▶ Aim of the exercise:
Scan the material for the string "give" and copy out every line in which it occurs.

---------- Source data

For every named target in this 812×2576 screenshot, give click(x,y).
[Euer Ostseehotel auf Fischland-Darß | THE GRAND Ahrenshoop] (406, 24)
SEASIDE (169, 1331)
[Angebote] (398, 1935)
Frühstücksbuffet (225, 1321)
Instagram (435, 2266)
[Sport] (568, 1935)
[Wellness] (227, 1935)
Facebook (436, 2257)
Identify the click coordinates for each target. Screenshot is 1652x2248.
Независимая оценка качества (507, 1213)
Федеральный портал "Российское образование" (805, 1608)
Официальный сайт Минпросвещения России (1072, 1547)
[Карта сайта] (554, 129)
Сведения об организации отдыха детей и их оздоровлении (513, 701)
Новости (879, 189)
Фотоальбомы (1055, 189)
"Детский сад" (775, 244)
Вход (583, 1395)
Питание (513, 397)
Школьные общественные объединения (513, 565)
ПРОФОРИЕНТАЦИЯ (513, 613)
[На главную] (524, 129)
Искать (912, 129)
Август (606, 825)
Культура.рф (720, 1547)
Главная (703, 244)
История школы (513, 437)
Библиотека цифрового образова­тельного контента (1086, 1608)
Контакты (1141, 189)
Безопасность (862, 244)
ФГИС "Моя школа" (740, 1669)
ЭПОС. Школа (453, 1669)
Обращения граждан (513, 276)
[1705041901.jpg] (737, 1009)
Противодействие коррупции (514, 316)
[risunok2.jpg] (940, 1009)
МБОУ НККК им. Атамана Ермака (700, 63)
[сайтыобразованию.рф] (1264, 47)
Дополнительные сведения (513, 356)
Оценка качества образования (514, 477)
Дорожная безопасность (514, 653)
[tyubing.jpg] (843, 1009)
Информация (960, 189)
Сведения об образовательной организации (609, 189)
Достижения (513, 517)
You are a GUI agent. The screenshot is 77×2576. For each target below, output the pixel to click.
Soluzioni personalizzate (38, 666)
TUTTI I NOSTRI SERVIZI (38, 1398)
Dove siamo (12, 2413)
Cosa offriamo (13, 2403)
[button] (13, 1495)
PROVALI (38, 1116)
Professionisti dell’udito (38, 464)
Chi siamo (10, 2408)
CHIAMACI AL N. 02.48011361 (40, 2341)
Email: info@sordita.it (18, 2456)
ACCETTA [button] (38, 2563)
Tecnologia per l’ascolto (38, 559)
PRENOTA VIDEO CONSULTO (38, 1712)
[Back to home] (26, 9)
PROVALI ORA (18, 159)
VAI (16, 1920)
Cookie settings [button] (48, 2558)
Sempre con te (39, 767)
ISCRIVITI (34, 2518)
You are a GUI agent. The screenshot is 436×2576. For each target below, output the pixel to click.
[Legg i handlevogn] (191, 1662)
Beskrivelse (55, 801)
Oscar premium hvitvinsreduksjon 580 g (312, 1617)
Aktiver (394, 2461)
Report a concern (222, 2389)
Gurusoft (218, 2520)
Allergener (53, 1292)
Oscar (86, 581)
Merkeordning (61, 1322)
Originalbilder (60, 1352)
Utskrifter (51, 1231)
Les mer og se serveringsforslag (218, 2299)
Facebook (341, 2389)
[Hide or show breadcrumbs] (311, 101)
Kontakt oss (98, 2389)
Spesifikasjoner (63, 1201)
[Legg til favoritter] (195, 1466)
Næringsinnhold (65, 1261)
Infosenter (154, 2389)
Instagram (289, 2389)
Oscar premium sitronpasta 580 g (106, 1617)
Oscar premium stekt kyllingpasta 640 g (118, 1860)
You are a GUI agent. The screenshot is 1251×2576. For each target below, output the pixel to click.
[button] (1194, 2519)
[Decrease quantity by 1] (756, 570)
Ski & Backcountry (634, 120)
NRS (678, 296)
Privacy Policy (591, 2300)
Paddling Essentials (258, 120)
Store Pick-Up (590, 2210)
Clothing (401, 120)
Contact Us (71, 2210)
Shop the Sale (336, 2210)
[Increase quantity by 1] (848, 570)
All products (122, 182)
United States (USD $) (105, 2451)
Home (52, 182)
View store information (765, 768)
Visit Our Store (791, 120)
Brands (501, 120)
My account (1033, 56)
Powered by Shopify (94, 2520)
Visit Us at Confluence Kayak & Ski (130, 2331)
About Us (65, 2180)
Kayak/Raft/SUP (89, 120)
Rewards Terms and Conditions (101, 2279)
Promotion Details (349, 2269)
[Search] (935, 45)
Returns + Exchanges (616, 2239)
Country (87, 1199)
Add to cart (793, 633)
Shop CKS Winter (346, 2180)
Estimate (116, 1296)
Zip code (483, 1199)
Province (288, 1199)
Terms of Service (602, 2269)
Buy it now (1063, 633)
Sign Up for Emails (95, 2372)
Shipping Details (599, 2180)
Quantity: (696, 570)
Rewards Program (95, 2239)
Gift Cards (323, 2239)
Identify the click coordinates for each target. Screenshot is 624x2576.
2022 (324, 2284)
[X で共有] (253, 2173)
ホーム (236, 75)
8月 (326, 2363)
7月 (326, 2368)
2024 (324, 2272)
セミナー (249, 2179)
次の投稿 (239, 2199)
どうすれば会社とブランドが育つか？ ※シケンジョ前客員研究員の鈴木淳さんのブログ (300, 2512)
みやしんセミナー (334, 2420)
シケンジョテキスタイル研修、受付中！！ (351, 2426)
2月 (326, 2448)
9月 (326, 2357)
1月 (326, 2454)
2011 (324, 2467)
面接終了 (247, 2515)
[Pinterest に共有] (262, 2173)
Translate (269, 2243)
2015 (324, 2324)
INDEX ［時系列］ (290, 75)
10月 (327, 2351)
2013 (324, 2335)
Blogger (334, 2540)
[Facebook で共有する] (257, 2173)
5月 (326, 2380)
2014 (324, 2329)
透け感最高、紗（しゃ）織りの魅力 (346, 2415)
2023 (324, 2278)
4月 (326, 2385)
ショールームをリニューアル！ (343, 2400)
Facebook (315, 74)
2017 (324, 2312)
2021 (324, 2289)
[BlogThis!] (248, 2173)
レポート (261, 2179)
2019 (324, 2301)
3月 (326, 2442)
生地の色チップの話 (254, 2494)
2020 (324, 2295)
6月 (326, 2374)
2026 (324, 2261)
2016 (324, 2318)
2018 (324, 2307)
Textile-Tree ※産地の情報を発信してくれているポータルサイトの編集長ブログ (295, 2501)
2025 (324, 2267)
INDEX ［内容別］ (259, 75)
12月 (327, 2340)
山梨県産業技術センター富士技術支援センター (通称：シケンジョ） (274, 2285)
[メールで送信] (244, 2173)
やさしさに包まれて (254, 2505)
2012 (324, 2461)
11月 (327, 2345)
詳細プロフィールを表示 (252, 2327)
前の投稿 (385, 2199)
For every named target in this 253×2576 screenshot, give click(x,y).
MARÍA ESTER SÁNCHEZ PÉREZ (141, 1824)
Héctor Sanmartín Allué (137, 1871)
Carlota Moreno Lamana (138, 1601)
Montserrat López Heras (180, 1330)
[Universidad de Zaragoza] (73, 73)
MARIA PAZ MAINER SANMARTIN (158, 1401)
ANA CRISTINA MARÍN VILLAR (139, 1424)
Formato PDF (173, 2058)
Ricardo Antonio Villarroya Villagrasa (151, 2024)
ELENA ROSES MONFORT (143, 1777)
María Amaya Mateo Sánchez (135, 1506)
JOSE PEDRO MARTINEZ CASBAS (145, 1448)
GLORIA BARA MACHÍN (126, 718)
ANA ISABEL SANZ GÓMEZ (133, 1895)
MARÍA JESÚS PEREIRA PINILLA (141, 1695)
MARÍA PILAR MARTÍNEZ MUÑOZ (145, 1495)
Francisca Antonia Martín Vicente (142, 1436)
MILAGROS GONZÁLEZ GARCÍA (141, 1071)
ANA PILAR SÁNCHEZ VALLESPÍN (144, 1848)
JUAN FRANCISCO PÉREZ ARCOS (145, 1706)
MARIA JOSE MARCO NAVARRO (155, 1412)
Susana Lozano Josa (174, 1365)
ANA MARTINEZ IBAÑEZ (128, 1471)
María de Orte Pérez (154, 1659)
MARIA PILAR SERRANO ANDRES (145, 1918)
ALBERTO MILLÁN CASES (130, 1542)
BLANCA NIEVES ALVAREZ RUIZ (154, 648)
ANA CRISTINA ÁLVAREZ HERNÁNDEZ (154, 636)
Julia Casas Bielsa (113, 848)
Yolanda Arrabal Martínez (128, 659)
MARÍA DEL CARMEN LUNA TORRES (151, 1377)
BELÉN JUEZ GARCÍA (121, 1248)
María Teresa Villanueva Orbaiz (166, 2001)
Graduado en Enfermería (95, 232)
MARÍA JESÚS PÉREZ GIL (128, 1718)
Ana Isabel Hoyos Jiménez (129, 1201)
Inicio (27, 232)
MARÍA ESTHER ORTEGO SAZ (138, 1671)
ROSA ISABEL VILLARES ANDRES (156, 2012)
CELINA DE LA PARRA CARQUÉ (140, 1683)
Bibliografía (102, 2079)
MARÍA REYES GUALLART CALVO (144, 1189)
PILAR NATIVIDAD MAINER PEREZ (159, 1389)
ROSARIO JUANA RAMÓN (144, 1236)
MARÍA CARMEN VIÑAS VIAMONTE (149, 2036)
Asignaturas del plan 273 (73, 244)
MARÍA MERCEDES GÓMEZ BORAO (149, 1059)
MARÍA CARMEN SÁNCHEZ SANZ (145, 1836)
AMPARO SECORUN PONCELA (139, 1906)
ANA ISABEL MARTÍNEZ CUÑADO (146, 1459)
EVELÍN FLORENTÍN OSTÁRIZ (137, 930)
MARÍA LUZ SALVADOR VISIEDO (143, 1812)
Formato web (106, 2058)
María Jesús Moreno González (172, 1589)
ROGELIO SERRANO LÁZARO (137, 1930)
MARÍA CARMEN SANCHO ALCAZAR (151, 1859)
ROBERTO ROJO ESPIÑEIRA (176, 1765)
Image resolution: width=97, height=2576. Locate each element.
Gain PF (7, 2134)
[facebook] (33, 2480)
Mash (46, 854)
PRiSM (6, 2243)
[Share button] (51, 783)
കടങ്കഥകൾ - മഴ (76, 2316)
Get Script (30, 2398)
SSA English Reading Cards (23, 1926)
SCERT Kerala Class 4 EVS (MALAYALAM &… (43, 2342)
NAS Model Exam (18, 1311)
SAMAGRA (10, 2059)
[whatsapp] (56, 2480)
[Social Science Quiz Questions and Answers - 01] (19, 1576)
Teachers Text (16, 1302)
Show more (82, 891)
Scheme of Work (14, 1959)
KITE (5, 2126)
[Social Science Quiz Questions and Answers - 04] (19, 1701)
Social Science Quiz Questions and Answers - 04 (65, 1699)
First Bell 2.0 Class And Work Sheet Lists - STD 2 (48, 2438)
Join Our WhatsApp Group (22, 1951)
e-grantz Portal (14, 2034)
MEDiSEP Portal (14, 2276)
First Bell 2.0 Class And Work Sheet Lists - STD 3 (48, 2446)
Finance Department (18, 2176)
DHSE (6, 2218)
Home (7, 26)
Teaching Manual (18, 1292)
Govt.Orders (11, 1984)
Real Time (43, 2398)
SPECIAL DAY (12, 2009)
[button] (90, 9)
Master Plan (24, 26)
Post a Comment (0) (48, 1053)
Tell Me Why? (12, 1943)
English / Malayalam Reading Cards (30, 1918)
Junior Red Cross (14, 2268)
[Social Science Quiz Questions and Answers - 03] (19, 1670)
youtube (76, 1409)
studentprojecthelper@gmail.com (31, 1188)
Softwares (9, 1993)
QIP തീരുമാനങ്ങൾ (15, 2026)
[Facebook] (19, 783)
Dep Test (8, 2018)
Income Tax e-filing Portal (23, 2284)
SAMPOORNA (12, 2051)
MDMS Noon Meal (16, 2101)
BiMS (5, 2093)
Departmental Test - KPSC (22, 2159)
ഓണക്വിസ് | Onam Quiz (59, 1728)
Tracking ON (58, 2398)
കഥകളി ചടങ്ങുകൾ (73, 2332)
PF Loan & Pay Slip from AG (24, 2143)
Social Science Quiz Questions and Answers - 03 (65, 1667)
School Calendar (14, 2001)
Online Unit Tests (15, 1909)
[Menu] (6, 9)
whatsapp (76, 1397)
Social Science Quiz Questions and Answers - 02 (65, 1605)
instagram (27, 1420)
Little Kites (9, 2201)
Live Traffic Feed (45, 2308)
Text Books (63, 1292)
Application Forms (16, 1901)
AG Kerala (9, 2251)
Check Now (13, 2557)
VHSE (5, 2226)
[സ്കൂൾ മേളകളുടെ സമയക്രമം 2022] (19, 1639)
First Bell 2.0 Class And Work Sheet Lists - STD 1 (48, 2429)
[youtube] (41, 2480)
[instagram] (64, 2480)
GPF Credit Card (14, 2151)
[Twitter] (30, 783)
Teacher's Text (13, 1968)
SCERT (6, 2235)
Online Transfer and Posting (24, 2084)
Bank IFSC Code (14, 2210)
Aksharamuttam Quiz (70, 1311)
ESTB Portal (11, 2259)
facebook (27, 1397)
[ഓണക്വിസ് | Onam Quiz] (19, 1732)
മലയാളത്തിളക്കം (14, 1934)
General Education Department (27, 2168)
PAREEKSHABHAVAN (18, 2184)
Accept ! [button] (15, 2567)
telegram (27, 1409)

--------------------

▶ Solution to the exercise:
For every named target in this 812×2576 screenshot, give click(x,y).
For every named target in this 253×2576 screenshot, give click(x,y).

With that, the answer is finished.